Please reproduce every entry, keeping each one exact.

- Data supplied:
____________
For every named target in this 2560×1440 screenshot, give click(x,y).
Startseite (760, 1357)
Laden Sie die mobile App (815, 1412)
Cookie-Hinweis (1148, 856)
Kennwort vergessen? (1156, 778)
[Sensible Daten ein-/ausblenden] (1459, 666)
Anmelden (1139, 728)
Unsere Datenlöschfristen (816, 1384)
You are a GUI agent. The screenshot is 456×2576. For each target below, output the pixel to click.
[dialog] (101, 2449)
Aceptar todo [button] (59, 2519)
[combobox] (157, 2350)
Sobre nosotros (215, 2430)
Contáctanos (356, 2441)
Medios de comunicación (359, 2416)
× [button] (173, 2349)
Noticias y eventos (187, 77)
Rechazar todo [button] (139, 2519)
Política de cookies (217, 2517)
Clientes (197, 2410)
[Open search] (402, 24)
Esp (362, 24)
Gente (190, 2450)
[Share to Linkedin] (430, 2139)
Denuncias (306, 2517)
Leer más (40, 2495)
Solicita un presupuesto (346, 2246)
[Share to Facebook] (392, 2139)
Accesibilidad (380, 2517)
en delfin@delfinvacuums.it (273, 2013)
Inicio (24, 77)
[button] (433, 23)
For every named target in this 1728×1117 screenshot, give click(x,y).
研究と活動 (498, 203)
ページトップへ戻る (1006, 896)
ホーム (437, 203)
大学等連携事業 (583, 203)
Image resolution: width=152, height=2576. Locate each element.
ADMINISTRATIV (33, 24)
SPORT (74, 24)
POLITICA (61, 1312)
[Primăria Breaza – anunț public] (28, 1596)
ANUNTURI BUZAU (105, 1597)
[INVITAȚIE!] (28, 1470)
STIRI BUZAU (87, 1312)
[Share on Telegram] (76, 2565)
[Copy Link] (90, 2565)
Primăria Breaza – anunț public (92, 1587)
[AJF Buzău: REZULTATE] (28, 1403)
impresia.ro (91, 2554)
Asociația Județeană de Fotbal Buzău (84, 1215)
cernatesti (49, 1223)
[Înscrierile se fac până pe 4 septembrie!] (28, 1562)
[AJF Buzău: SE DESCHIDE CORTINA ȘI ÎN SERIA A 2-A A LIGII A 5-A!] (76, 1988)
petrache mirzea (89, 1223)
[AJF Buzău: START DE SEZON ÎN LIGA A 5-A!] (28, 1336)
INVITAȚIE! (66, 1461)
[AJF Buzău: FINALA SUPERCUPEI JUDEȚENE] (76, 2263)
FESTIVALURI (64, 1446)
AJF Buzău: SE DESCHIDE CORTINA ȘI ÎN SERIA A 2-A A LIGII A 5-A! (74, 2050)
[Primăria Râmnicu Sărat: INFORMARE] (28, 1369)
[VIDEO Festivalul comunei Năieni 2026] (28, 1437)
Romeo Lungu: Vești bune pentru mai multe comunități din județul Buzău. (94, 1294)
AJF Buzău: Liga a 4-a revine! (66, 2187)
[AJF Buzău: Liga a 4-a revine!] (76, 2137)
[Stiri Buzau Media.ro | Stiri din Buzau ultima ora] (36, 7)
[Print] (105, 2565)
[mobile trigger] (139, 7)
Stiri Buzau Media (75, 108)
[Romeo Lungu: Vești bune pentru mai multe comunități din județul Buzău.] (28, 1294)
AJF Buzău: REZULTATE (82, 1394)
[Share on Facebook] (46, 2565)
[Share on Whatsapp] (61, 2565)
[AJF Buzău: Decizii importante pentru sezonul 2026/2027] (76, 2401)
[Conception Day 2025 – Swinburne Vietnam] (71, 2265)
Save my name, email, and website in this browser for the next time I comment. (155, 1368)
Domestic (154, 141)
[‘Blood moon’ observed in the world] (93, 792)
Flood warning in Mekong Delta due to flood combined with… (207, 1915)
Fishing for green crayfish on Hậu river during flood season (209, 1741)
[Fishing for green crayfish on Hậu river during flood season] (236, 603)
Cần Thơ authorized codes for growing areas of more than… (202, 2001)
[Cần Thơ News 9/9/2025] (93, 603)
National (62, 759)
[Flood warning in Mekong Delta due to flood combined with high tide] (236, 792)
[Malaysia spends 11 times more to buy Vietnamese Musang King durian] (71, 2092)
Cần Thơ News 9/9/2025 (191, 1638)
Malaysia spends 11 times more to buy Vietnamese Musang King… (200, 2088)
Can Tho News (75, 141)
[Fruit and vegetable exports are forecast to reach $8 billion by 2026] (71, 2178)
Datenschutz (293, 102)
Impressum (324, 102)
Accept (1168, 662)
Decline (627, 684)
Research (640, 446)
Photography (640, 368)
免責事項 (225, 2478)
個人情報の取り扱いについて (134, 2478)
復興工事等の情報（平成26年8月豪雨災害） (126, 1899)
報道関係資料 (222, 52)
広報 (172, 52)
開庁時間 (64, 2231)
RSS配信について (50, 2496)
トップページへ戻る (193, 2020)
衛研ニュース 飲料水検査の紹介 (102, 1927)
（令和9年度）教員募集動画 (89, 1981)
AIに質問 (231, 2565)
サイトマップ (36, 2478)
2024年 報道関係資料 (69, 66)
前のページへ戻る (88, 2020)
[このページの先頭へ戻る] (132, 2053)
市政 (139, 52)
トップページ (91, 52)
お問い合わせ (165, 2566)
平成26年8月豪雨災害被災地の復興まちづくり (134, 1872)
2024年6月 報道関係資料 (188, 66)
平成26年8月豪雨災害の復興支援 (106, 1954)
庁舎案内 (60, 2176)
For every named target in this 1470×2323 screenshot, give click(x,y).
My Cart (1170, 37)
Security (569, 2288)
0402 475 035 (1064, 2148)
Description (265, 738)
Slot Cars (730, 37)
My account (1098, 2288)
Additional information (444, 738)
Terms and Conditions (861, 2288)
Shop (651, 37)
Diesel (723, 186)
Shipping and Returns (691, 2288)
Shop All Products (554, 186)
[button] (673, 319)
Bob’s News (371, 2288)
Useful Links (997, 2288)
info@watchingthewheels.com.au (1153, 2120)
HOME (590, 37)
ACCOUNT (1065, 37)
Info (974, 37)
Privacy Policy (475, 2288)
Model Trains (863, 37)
____________
- Answer to the exercise:
For every named target in this 2560×1440 screenshot, give click(x,y).
Startseite (760, 1357)
Laden Sie die mobile App (815, 1412)
Cookie-Hinweis (1148, 856)
Kennwort vergessen? (1156, 778)
[Sensible Daten ein-/ausblenden] (1459, 666)
Anmelden (1139, 728)
Unsere Datenlöschfristen (816, 1384)
You are a GUI agent. The screenshot is 456×2576. For each target below, output the pixel to click.
[dialog] (101, 2449)
Aceptar todo [button] (59, 2519)
[combobox] (157, 2350)
Sobre nosotros (215, 2430)
Contáctanos (356, 2441)
Medios de comunicación (359, 2416)
× [button] (173, 2349)
Noticias y eventos (187, 77)
Rechazar todo [button] (139, 2519)
Política de cookies (217, 2517)
Clientes (197, 2410)
[Open search] (402, 24)
Esp (362, 24)
Gente (190, 2450)
[Share to Linkedin] (430, 2139)
Denuncias (306, 2517)
Leer más (40, 2495)
Solicita un presupuesto (346, 2246)
[Share to Facebook] (392, 2139)
Accesibilidad (380, 2517)
en delfin@delfinvacuums.it (273, 2013)
Inicio (24, 77)
[button] (433, 23)
For every named target in this 1728×1117 screenshot, give click(x,y).
研究と活動 (498, 203)
ページトップへ戻る (1006, 896)
ホーム (437, 203)
大学等連携事業 (583, 203)
Image resolution: width=152, height=2576. Locate each element.
ADMINISTRATIV (33, 24)
SPORT (74, 24)
POLITICA (61, 1312)
[Primăria Breaza – anunț public] (28, 1596)
ANUNTURI BUZAU (105, 1597)
[INVITAȚIE!] (28, 1470)
STIRI BUZAU (87, 1312)
[Share on Telegram] (76, 2565)
[Copy Link] (90, 2565)
Primăria Breaza – anunț public (92, 1587)
[AJF Buzău: REZULTATE] (28, 1403)
impresia.ro (91, 2554)
Asociația Județeană de Fotbal Buzău (84, 1215)
cernatesti (49, 1223)
[Înscrierile se fac până pe 4 septembrie!] (28, 1562)
[AJF Buzău: SE DESCHIDE CORTINA ȘI ÎN SERIA A 2-A A LIGII A 5-A!] (76, 1988)
petrache mirzea (89, 1223)
[AJF Buzău: START DE SEZON ÎN LIGA A 5-A!] (28, 1336)
INVITAȚIE! (66, 1461)
[AJF Buzău: FINALA SUPERCUPEI JUDEȚENE] (76, 2263)
FESTIVALURI (64, 1446)
AJF Buzău: SE DESCHIDE CORTINA ȘI ÎN SERIA A 2-A A LIGII A 5-A! (74, 2050)
[Primăria Râmnicu Sărat: INFORMARE] (28, 1369)
[VIDEO Festivalul comunei Năieni 2026] (28, 1437)
Romeo Lungu: Vești bune pentru mai multe comunități din județul Buzău. (94, 1294)
AJF Buzău: Liga a 4-a revine! (66, 2187)
[AJF Buzău: Liga a 4-a revine!] (76, 2137)
[Stiri Buzau Media.ro | Stiri din Buzau ultima ora] (36, 7)
[Print] (105, 2565)
[mobile trigger] (139, 7)
Stiri Buzau Media (75, 108)
[Romeo Lungu: Vești bune pentru mai multe comunități din județul Buzău.] (28, 1294)
AJF Buzău: REZULTATE (82, 1394)
[Share on Facebook] (46, 2565)
[Share on Whatsapp] (61, 2565)
[AJF Buzău: Decizii importante pentru sezonul 2026/2027] (76, 2401)
[Conception Day 2025 – Swinburne Vietnam] (71, 2265)
Save my name, email, and website in this browser for the next time I comment. (155, 1368)
Domestic (154, 141)
[‘Blood moon’ observed in the world] (93, 792)
Flood warning in Mekong Delta due to flood combined with… (207, 1915)
Fishing for green crayfish on Hậu river during flood season (209, 1741)
[Fishing for green crayfish on Hậu river during flood season] (236, 603)
Cần Thơ authorized codes for growing areas of more than… (202, 2001)
[Cần Thơ News 9/9/2025] (93, 603)
National (62, 759)
[Flood warning in Mekong Delta due to flood combined with high tide] (236, 792)
[Malaysia spends 11 times more to buy Vietnamese Musang King durian] (71, 2092)
Cần Thơ News 9/9/2025 (191, 1638)
Malaysia spends 11 times more to buy Vietnamese Musang King… (200, 2088)
Can Tho News (75, 141)
[Fruit and vegetable exports are forecast to reach $8 billion by 2026] (71, 2178)
Datenschutz (293, 102)
Impressum (324, 102)
Accept (1168, 662)
Decline (627, 684)
Research (640, 446)
Photography (640, 368)
免責事項 (225, 2478)
個人情報の取り扱いについて (134, 2478)
復興工事等の情報（平成26年8月豪雨災害） (126, 1899)
報道関係資料 (222, 52)
広報 (172, 52)
開庁時間 (64, 2231)
RSS配信について (50, 2496)
トップページへ戻る (193, 2020)
衛研ニュース 飲料水検査の紹介 (102, 1927)
（令和9年度）教員募集動画 (89, 1981)
AIに質問 (231, 2565)
サイトマップ (36, 2478)
2024年 報道関係資料 (69, 66)
前のページへ戻る (88, 2020)
[このページの先頭へ戻る] (132, 2053)
市政 (139, 52)
トップページ (91, 52)
お問い合わせ (165, 2566)
平成26年8月豪雨災害被災地の復興まちづくり (134, 1872)
2024年6月 報道関係資料 (188, 66)
平成26年8月豪雨災害の復興支援 (106, 1954)
庁舎案内 (60, 2176)
For every named target in this 1470×2323 screenshot, give click(x,y).
My Cart (1170, 37)
Security (569, 2288)
0402 475 035 (1064, 2148)
Description (265, 738)
Slot Cars (730, 37)
My account (1098, 2288)
Additional information (444, 738)
Terms and Conditions (861, 2288)
Shop (651, 37)
Diesel (723, 186)
Shipping and Returns (691, 2288)
Shop All Products (554, 186)
[button] (673, 319)
Bob’s News (371, 2288)
Useful Links (997, 2288)
info@watchingthewheels.com.au (1153, 2120)
HOME (590, 37)
ACCOUNT (1065, 37)
Info (974, 37)
Privacy Policy (475, 2288)
Model Trains (863, 37)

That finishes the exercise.